Il est vrai que, dans ce cloaque volcanique, l’affaire Hersh-NordStream, plus que le sabotage lui-même, constitue un cas qui dit et proclame bien plus que lui-même, bien plus que le sabotage, bien plus que la censure ratée du plus célèbre journaliste US d’investigation...
« Alors, on ne fait pas du cas Hirsh-NordStream un cas spécifique, un événement réduit à ses propres données, mais l’archétype formidable de la fausseté de ces Temps-de-Simulacre. Nous avons la démonstration in vivo de ce qu’est notre Temps de la Fin des Temps, de ce qu’est ce simulacre d’Empire peuplé de pirates camés et de gredins fous qu’est l’Amérique, de ce qu’est le souterrain sordide du Mordor de sous-sol où a échoué la modernité. »
Par conséquent, Crooke tire une conclusion interprétative de l’épisode Seymour Hersh et de ses révélations, surtout, sur les dissensions qui ont accompagné l’“adoption” du plan de sabotage : premier avertissement, premier coup bas, premier tir sérieux de cet épisode tragique de la guerre interne à Washington D.C. :
« En bref, l'importance de l'interview de Hersh au Berliner Zeitung (et de ses autres articles) se trouve dans la description de la fureur d’importantes factions de l’État profond contre le clan des neocons (Sullivan, Blinken et Nuland). La confiance s’est tarie. Ils sont dans le collimateur et ils continueront à l’être... L'article de Hersh n'est qu'un avant-goût. »

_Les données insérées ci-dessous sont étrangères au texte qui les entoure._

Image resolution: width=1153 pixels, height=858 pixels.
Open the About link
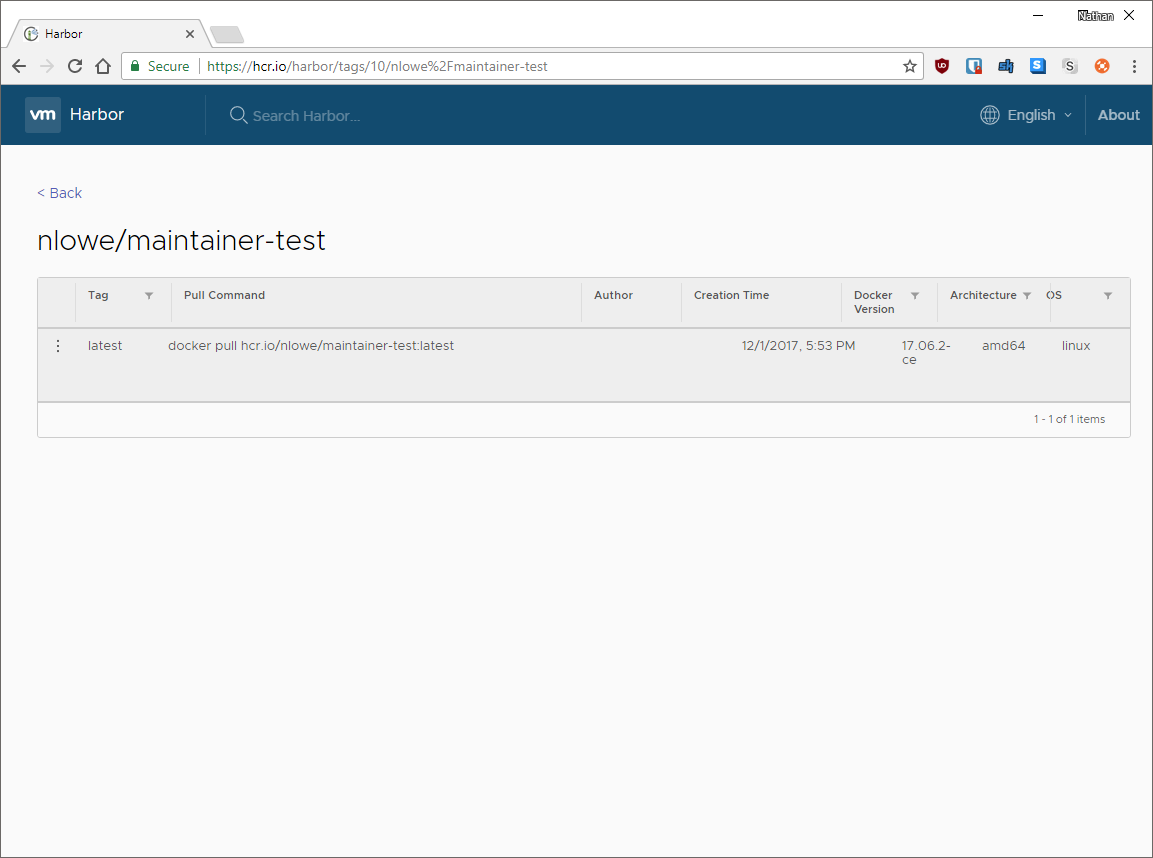click(x=1118, y=114)
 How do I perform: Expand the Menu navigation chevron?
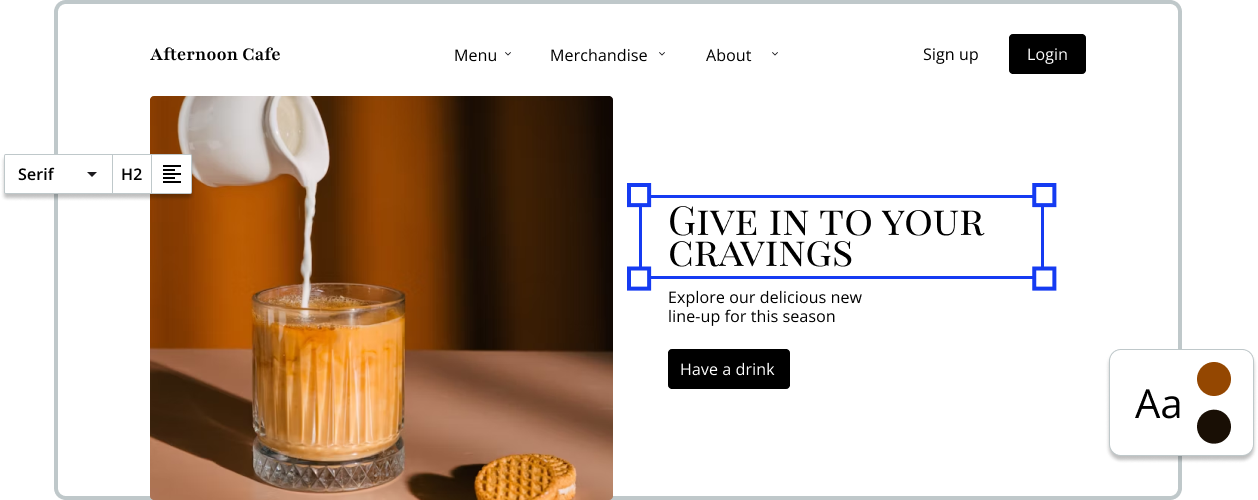coord(508,54)
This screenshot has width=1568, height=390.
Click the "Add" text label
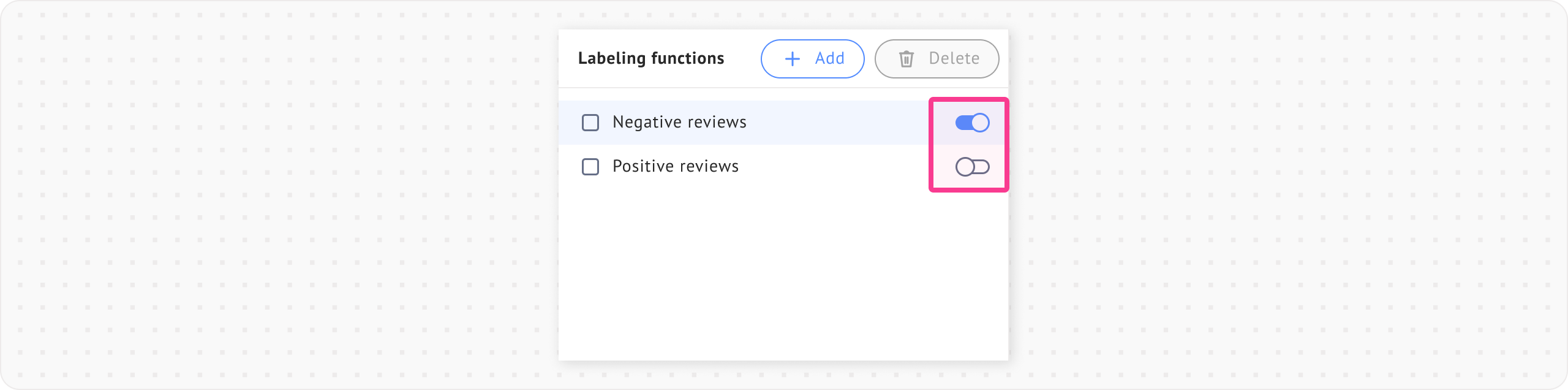(830, 58)
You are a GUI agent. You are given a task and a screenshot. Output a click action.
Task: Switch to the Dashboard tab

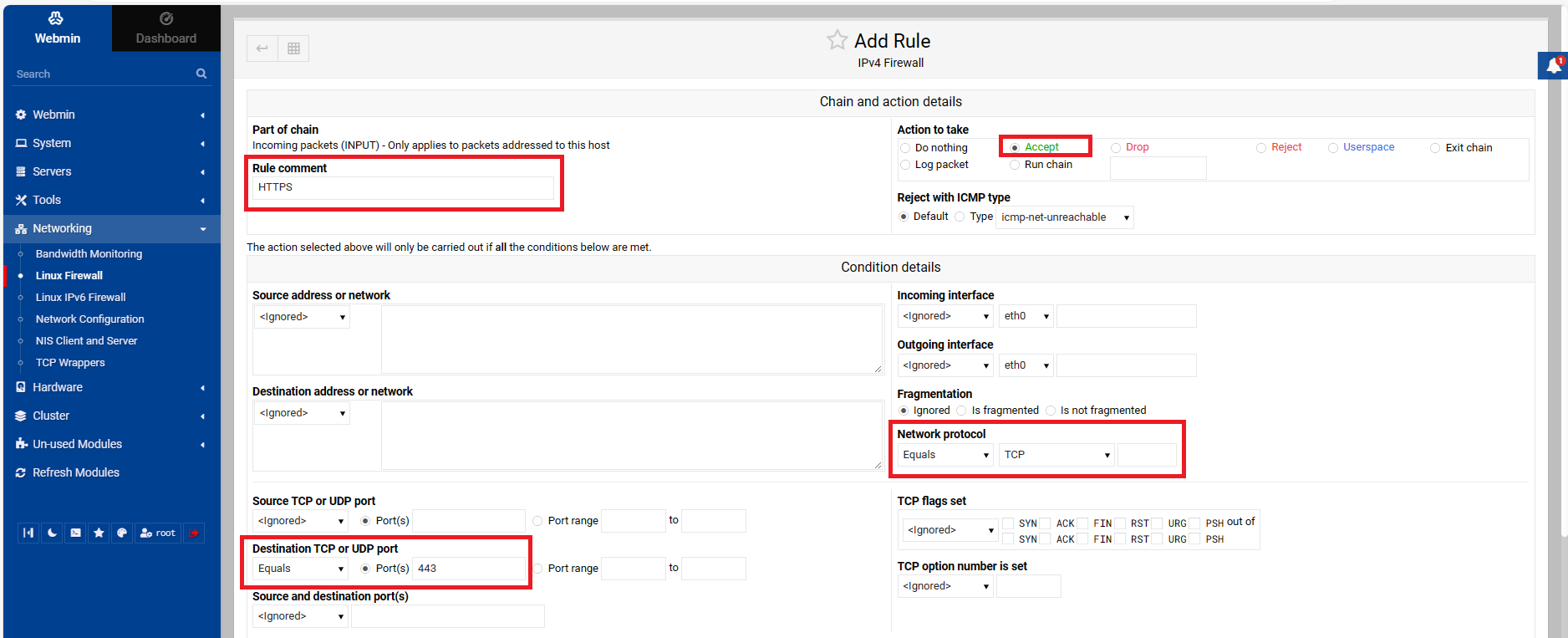[166, 28]
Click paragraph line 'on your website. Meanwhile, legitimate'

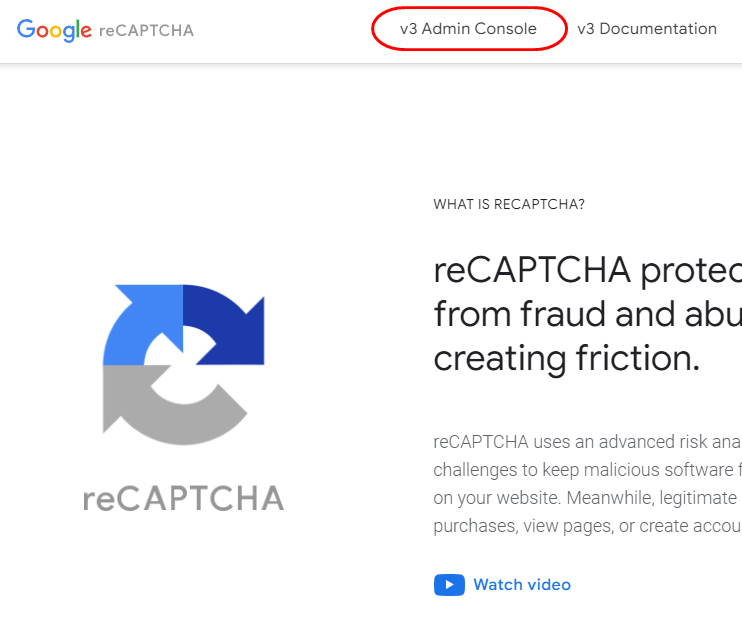(587, 497)
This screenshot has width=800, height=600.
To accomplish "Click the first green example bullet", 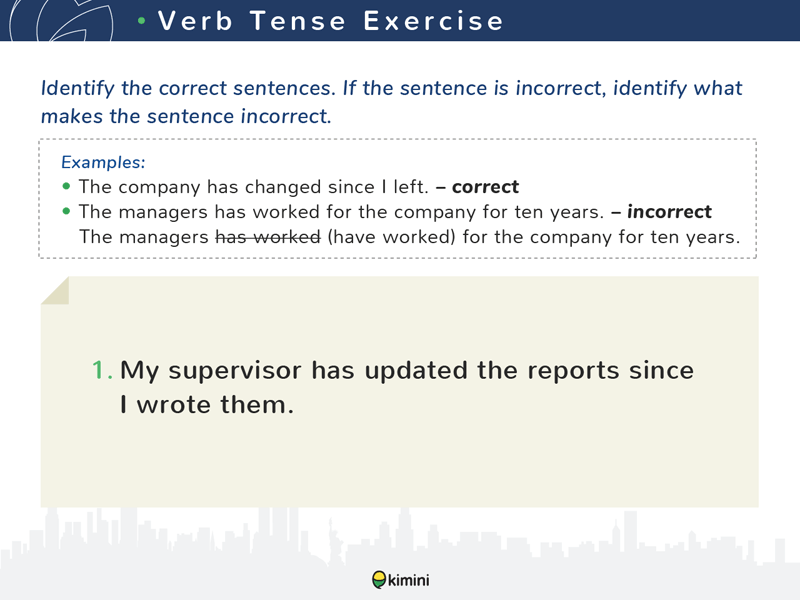I will (x=66, y=186).
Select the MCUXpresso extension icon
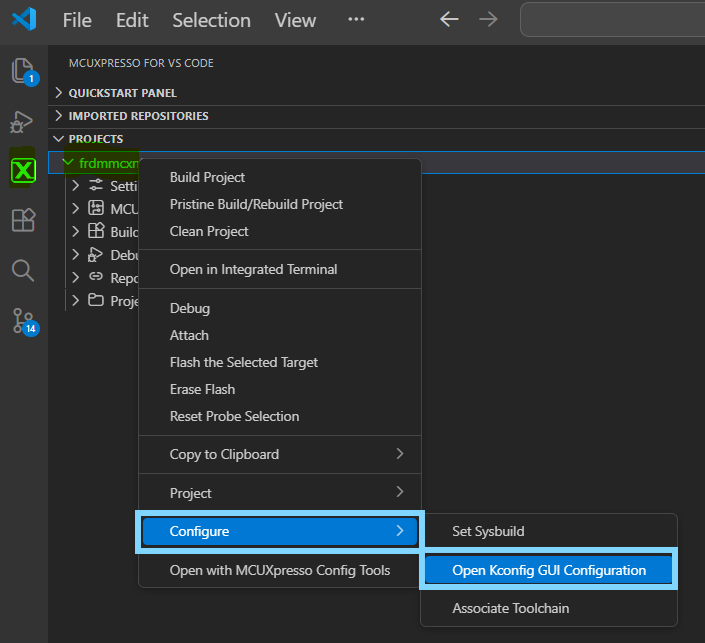705x643 pixels. click(23, 170)

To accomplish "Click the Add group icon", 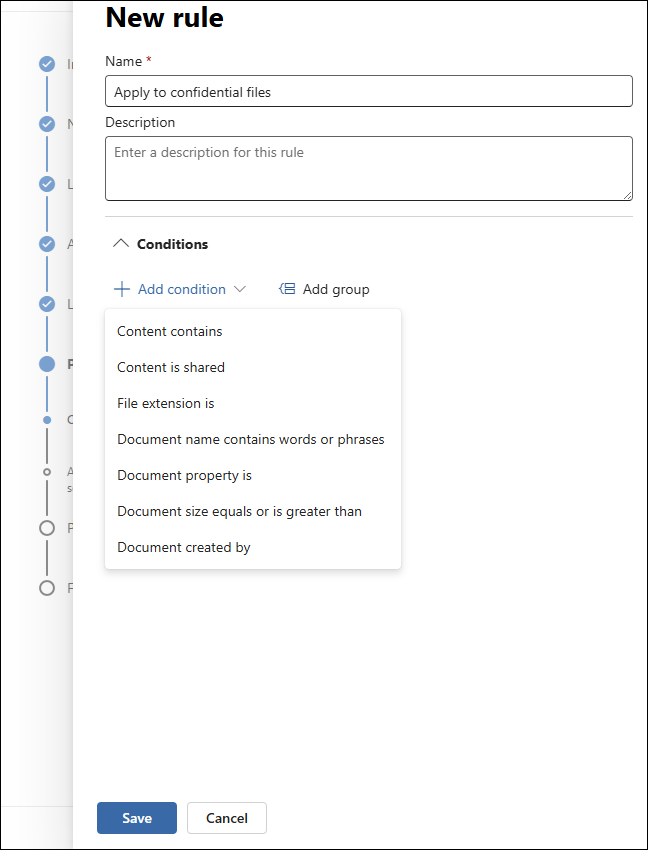I will click(x=287, y=289).
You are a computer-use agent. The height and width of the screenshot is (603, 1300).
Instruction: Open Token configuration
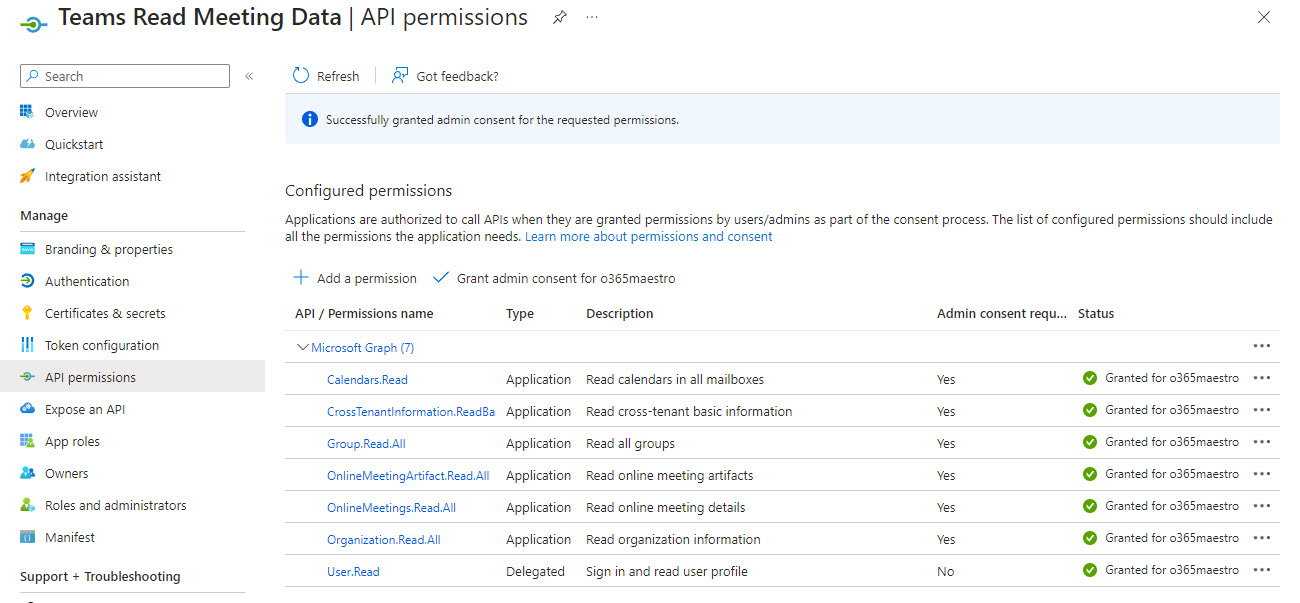pos(99,345)
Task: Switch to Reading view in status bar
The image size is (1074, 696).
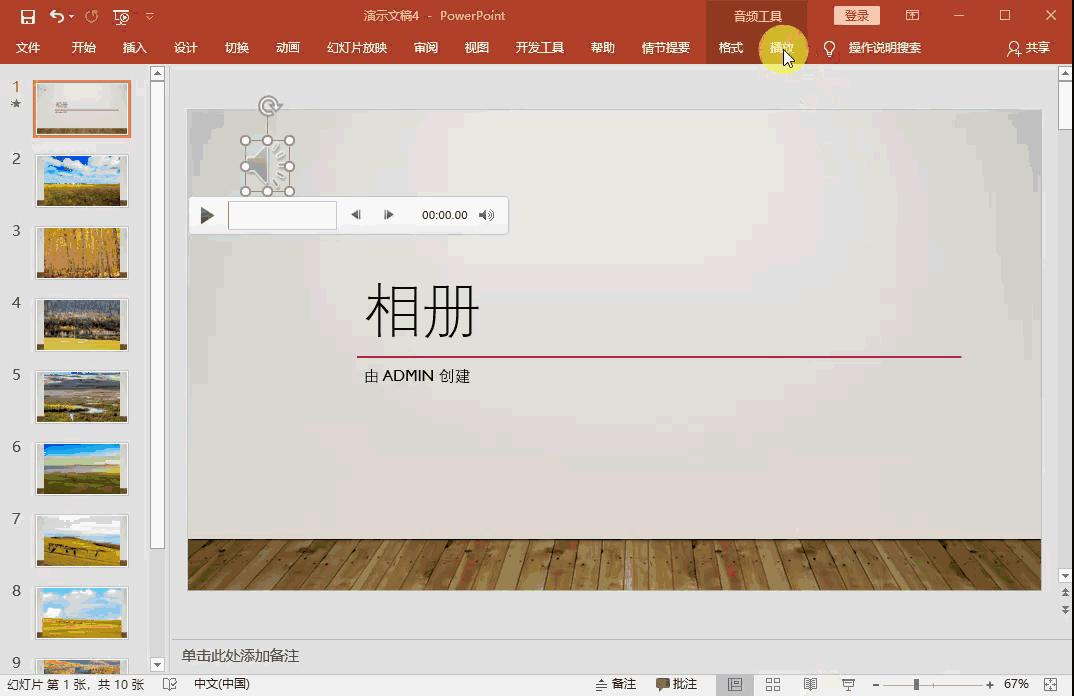Action: pyautogui.click(x=812, y=684)
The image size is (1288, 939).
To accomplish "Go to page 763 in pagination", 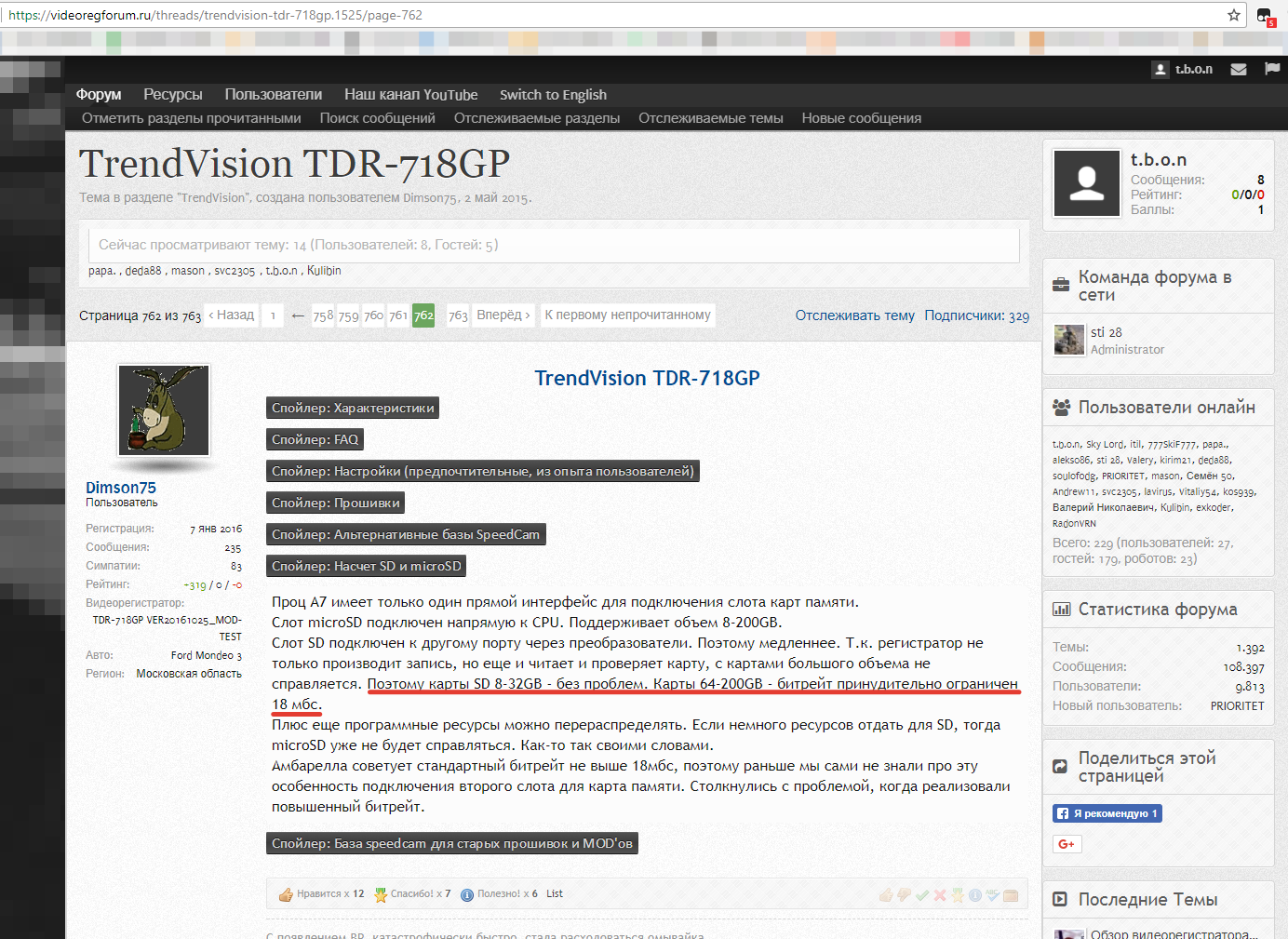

Certains pourraient croire que Hersh a été manipulé ? A partir d’un certain degré de confusion et de querelles internes, tout devient manipulation (ici : une fois l’article de Hersh mis en ligne sur son site, on n’a pas systématiquement barré les commentaires et interviews de l’auteur, – le principe rejoint alors la formule “les ennemis de mes ennemis jurés sont mes amis”). Michael Moore disait bien de Trump, pendant la campagne de 2016, qu’il était un « cocktail Molotov humain que les gens pourront mettre dans l'isoloir le 8 novembre pour le jeter à la figure de notre système politique », – ce qui n’était pas si mal vu... Hersh-NordStream est devenu, pour l’establishment, un “cocktail-Molotov éditorial” balancé sur les neocons de Biden. J’ignore s’ils s’en sont aperçus, tout fiers qu’ils sont de leur exploit de la Mer Baltique,...
(*) Je reprends la note de la citation telle que, tant fut grande ma tristesse et ma déception de lire une telle contradiction dans la pensée d’un commentateur qu’on pouvait croire de haute pensée...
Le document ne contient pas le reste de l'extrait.